### Given data

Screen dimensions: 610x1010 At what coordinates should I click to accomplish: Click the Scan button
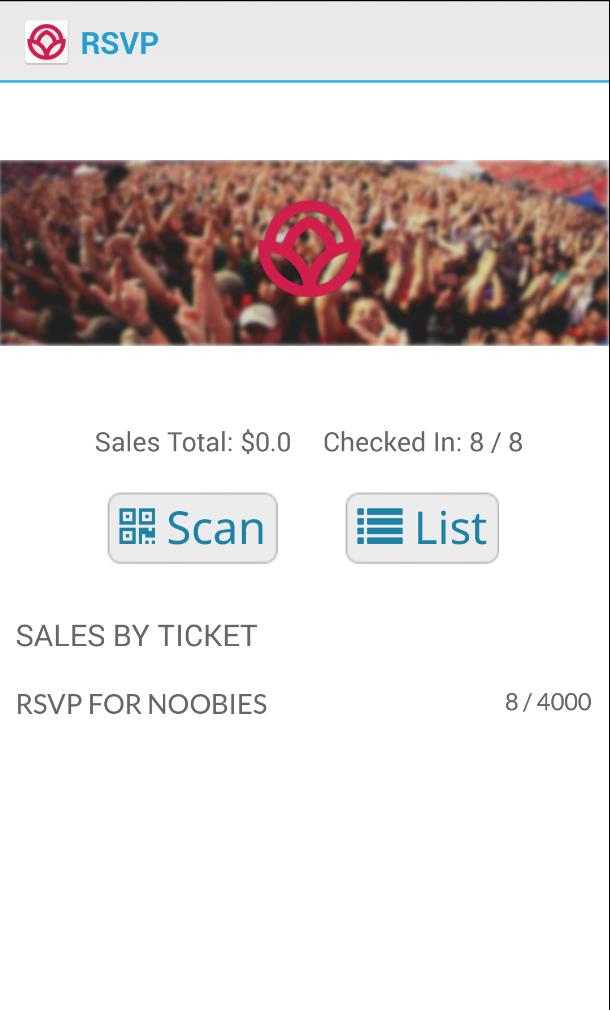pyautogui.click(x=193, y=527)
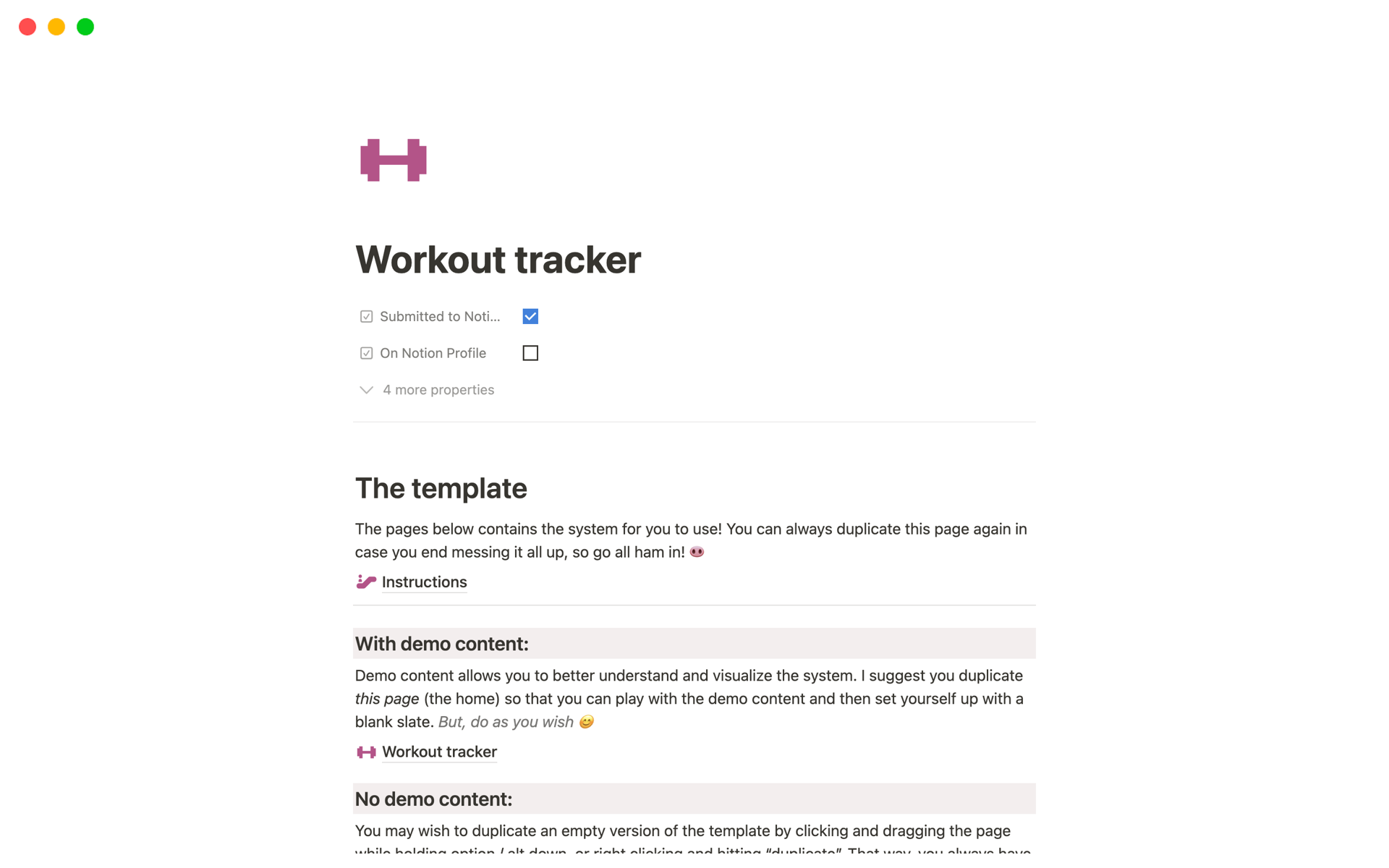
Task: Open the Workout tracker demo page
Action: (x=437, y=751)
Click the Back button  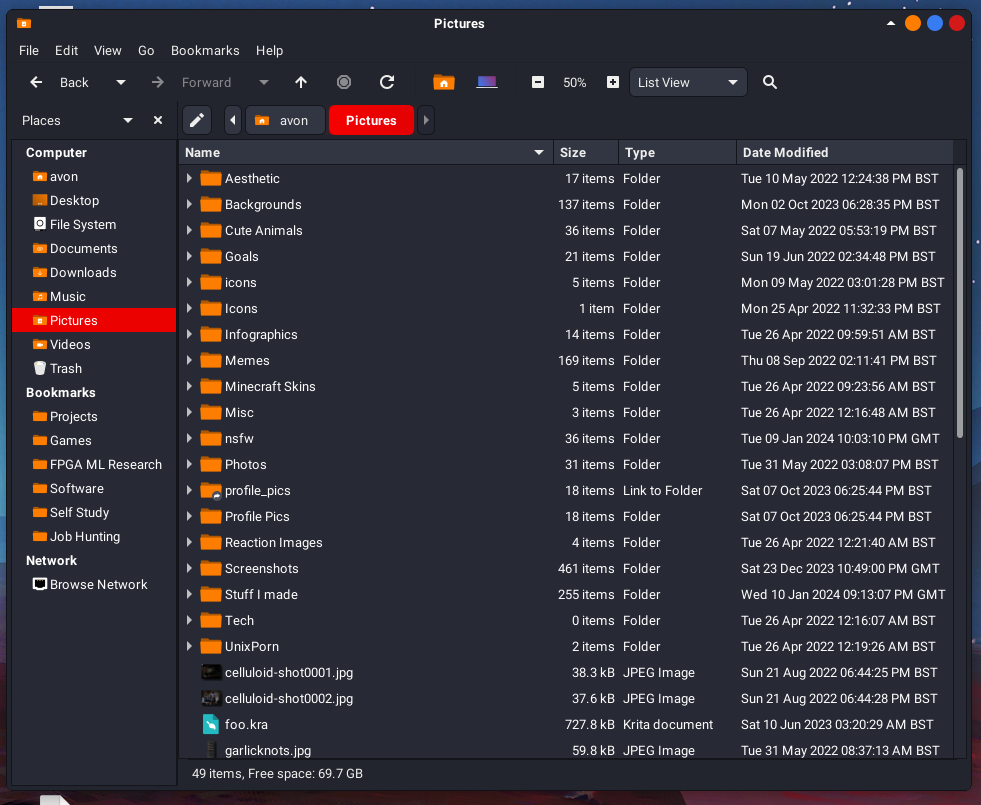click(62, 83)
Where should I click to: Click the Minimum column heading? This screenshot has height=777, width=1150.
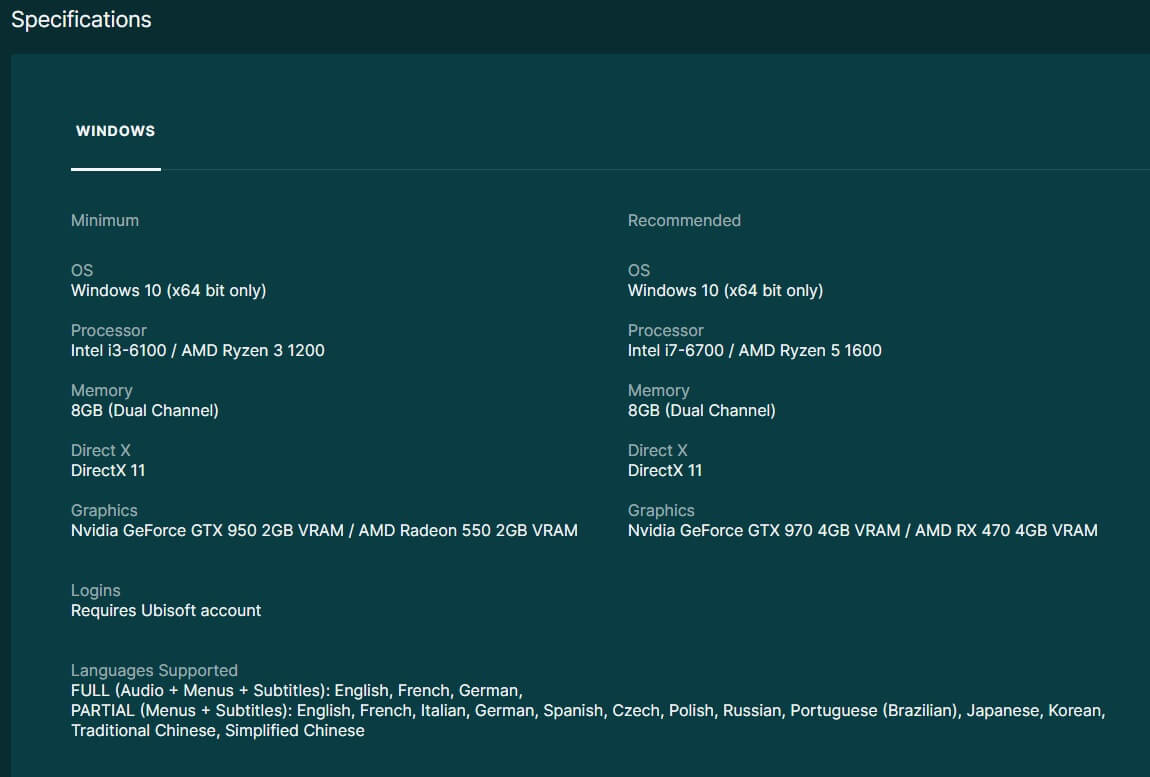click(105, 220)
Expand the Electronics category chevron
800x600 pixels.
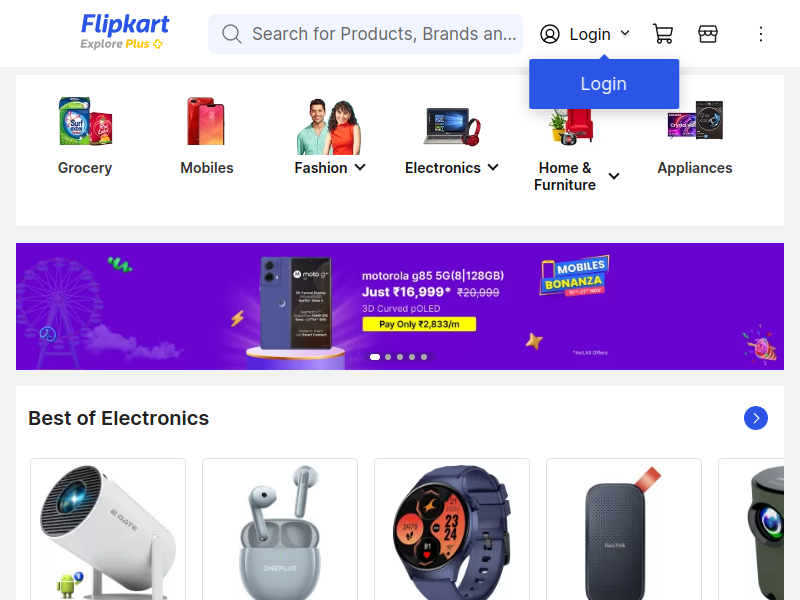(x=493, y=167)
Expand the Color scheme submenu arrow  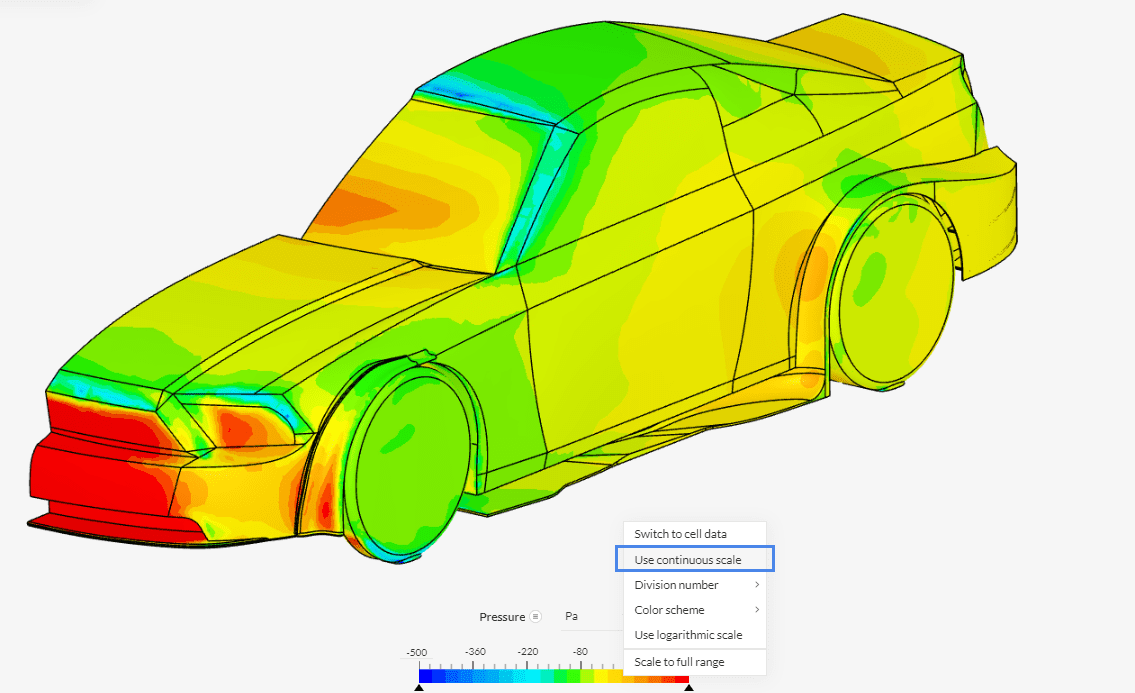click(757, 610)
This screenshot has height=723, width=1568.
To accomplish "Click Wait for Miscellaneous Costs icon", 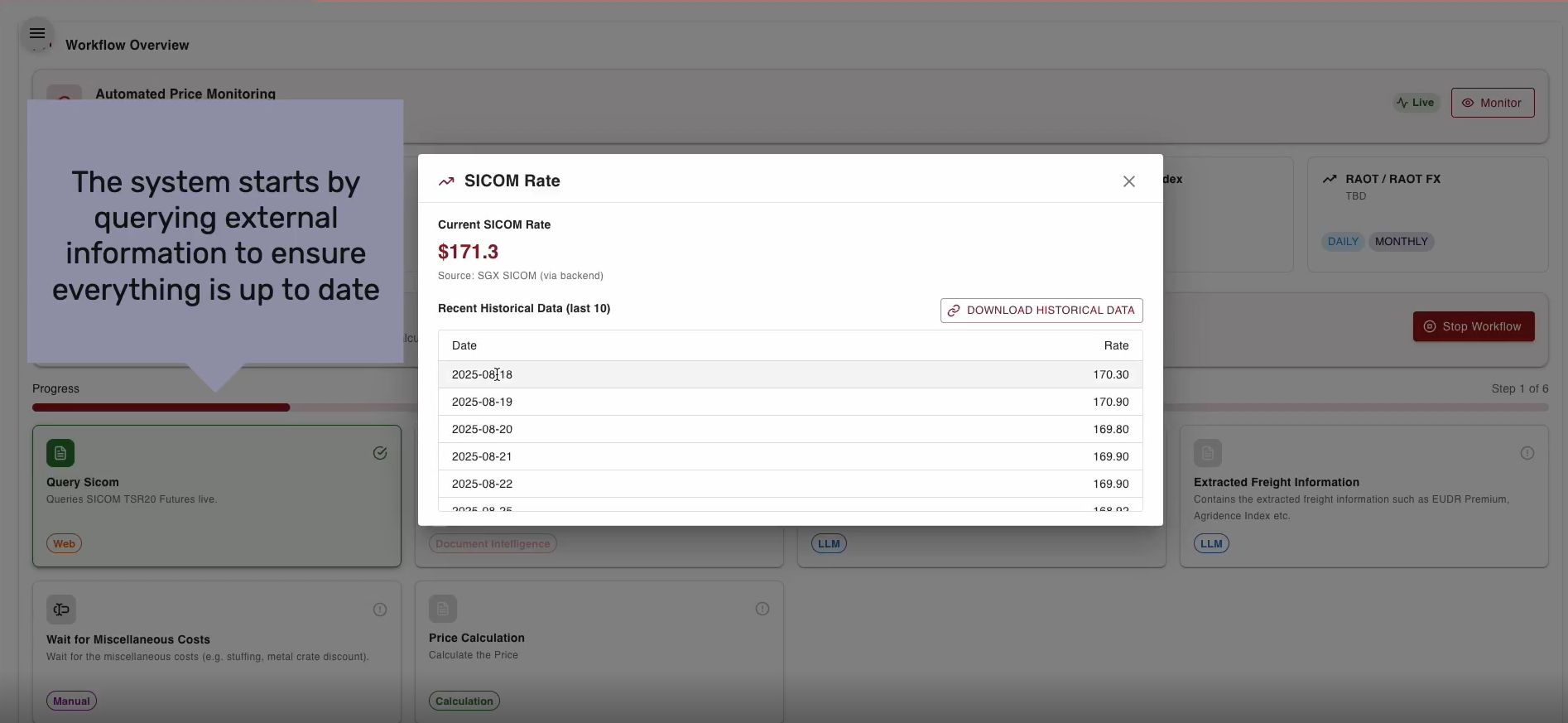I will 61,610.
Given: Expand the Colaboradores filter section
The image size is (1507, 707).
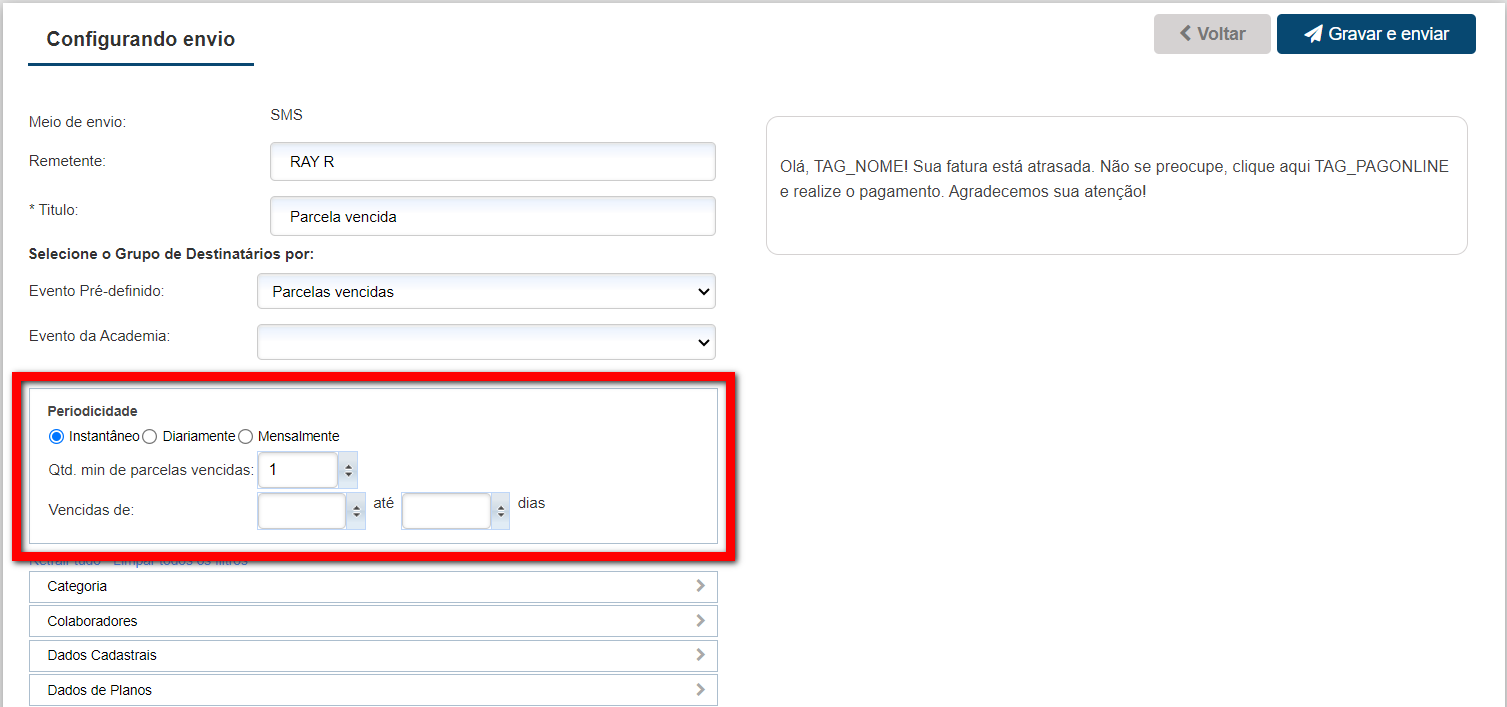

######

**Your instructions:** The copy must begin at the line containing "Given: Expand the" and end at the last line of the data above, with every line retyped exactly and no pictures included.

**Your solution:**
Given: Expand the Colaboradores filter section
The image size is (1507, 707).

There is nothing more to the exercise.